Эти лживые летучки, случайно попавшие за пазуху к мужикам, разносились ими во все стороны, куда расползался полуголодный люд, и, конечно, мутили и так уже взвинченный несчастьем народ.
Все эти подпольные печальники народа были рады всякому несчастию в России и не только не жалели народ, а утверждали, что «чем хуже, тем лучше», а потому рекомендовали не кормить голодных, а предоставить их в полное распоряжение голодной смерти.
Впрочем, как ни старались революционеры отуманить здравый смысл и живое чувство любви к ближнему, никто их не слушался. Великий писатель Лев Толстой как бы ответил на эту дьявольскую злобу, отправившись лично помогать голодающим. Бесконечным потоком полились пожертвования, а учащаяся молодежь массами пошла в добровольную армию борцов с голодом и заразными болезнями, отдавая свои силы и часто саму жизнь…
Надо, однако, сказать правду: поток пожертвований направлялся главным образом в земства или персонально известным общественным деятелям или частным лицам и учреждениям, а не в правительственную кассу. И это, конечно, только усиливало подозрительность правительства, возбуждало его ревность и толкало к бестактности его представителей, тормозивших дело помощи голодному народу.
Воевал, конечно, и Павел Николаевич, оказавшийся одним из тех популярных в губернии лиц, в распоряжение которых охотно и изобильно жертвовались средства на открытие столовых, организацию санитарных отрядов, оборудование лазаретов.
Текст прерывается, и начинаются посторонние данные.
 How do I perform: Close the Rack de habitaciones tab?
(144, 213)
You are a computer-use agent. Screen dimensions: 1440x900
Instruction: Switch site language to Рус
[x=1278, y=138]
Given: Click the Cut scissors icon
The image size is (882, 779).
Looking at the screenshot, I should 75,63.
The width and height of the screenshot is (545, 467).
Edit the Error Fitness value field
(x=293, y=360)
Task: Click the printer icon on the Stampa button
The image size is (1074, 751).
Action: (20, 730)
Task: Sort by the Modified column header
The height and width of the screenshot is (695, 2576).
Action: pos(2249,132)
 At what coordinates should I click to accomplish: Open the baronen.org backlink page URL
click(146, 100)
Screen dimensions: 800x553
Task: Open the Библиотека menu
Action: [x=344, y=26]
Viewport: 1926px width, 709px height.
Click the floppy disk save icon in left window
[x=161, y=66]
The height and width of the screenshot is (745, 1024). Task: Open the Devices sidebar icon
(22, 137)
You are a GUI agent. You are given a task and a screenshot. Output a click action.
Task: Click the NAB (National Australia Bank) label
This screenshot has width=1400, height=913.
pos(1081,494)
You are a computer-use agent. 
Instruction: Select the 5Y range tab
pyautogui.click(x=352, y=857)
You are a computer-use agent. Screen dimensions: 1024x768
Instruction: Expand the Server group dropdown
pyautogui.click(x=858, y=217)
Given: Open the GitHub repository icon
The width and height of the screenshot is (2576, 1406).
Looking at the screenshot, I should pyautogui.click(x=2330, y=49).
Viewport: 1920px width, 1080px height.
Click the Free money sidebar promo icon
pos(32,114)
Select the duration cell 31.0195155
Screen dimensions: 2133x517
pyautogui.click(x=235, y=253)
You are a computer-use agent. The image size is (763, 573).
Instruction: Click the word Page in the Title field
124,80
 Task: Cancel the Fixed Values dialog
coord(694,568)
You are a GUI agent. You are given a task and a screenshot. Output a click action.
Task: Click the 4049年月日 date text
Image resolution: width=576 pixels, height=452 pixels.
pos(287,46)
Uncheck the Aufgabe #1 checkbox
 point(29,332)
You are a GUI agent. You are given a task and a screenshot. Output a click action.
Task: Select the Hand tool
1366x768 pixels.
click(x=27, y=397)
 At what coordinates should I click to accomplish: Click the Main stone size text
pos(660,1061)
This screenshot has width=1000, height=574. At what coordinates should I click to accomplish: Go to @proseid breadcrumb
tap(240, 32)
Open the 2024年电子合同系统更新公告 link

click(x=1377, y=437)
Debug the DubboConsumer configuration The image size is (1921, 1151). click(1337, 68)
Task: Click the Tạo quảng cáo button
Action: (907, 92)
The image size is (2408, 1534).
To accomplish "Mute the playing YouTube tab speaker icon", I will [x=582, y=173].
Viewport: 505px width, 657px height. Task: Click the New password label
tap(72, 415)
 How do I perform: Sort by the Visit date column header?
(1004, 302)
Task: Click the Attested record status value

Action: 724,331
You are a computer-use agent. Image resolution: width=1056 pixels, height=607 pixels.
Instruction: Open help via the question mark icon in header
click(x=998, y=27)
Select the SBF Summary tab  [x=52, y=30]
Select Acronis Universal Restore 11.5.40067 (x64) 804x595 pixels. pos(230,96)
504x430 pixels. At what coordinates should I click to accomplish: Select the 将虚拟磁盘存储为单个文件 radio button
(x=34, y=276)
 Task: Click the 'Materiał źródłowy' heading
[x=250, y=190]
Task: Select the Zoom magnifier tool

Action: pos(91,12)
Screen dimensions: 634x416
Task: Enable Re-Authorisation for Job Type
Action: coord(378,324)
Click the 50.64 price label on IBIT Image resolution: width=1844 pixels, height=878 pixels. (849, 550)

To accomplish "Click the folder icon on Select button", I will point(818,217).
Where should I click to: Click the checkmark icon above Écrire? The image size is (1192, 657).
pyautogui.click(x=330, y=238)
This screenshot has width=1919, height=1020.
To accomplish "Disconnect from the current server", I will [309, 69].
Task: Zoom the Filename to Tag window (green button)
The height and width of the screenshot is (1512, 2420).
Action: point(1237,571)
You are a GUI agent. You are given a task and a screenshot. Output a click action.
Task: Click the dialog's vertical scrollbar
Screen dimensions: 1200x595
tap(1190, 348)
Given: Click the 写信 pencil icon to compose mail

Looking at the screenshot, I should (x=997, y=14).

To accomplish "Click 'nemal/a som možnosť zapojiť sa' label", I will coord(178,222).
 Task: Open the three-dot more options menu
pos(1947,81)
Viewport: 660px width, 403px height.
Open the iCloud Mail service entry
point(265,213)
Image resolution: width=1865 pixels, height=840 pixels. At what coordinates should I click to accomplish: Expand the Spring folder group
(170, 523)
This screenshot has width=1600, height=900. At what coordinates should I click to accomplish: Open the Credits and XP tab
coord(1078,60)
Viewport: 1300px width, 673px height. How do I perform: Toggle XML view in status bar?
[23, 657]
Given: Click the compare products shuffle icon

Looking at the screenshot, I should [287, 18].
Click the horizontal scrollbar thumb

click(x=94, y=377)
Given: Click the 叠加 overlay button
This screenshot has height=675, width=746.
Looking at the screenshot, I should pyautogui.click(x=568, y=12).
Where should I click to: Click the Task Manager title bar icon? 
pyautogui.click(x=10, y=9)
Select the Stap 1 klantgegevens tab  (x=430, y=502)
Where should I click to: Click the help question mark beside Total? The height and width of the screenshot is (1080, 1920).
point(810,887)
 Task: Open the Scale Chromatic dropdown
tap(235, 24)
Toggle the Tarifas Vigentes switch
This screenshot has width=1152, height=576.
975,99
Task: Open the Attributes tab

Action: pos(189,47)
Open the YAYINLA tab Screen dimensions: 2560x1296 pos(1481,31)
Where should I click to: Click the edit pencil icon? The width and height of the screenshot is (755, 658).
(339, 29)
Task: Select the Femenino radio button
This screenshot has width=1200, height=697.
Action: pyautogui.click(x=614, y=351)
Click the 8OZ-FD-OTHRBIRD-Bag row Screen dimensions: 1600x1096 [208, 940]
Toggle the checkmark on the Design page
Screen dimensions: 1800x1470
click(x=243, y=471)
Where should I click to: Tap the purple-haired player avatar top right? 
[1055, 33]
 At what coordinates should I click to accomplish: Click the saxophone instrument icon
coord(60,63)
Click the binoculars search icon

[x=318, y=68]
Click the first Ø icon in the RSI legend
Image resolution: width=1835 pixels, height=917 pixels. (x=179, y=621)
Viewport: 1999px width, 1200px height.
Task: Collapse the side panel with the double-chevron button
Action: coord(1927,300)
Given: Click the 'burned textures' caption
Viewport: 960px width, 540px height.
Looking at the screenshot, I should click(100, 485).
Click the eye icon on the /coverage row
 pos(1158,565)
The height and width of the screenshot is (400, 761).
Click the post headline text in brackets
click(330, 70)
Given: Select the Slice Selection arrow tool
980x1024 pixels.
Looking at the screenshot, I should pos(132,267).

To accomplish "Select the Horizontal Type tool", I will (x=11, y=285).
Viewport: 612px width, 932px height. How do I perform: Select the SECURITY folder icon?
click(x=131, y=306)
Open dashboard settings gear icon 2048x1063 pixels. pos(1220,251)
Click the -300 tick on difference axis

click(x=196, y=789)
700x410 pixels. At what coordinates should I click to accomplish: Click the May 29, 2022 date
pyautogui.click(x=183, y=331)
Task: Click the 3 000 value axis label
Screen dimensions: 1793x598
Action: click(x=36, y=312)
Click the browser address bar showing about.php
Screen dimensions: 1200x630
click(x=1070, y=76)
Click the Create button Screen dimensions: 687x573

Воевал он успешно, ибо имел к этому большой навык, большие связи, острый язык, прессу и — главное — общественное доверие. В числе первых жертвователей у него были купцы Тыркин и Ананькин: прислали ему по тысяче рублей и написали: «Распоряжайся сам, как хочешь, расписки не надо».
Павел Николаевич скакал по уезду и спешно и энергично налаживал борьбу с голодом и эпидемиями.
В никудышевском районе было тоже неблагополучно. Хотя здесь голодовка запоздала, но уже Пасху встречали полуголодными, а с мая начали питаться хлебом, в котором было больше разных примесей, чем ржаной муки, и народ стал прихварывать желудками.
Барская усадьба осаждалась бродячими семьями из окрестных сел и деревень, вынужденными «пойти в кусочки». То и дело за решеткой двора или за оградой палисадника пели то мужские, то женские голоса:
Батюшки, матушки,
Кормилицы, поилицы,
Подайте Христа ради!
Приходили и свои никудышевские бабы с малыми ребятами и тоже, изловивши тетю Машу, Сашеньку или какую-нибудь гостью, плакали, отирая концом головного платочка слезу, и просили:
— Сами-то уж как-нибудь перетерпим, а вот ребятишек жалко: весь день и ночь ревут — есть просят…
Беспокоят эти голодные совесть, мешают беспечно обедать и чувствовать, что — вкусно, мешают читать книги, пить чай с вареньем и с белыми сдобными булками, мешают играть на фортепиано…
Отрывались и подавали либо медяками, либо натурой. Сперва с чистым добрым сердцем, потом без особенной доброты и, наконец, с раздражением: всех голодных все равно не накормишь! А главное — прямо часу не проходит, как опять за душу тянут своим: «Батюшки, матушки, кормилицы, поилицы». А скажешь: «Бог подаст, не прогневайтесь», — совесть потом скулить начинает. Надо что-нибудь сделать. Так невозможно.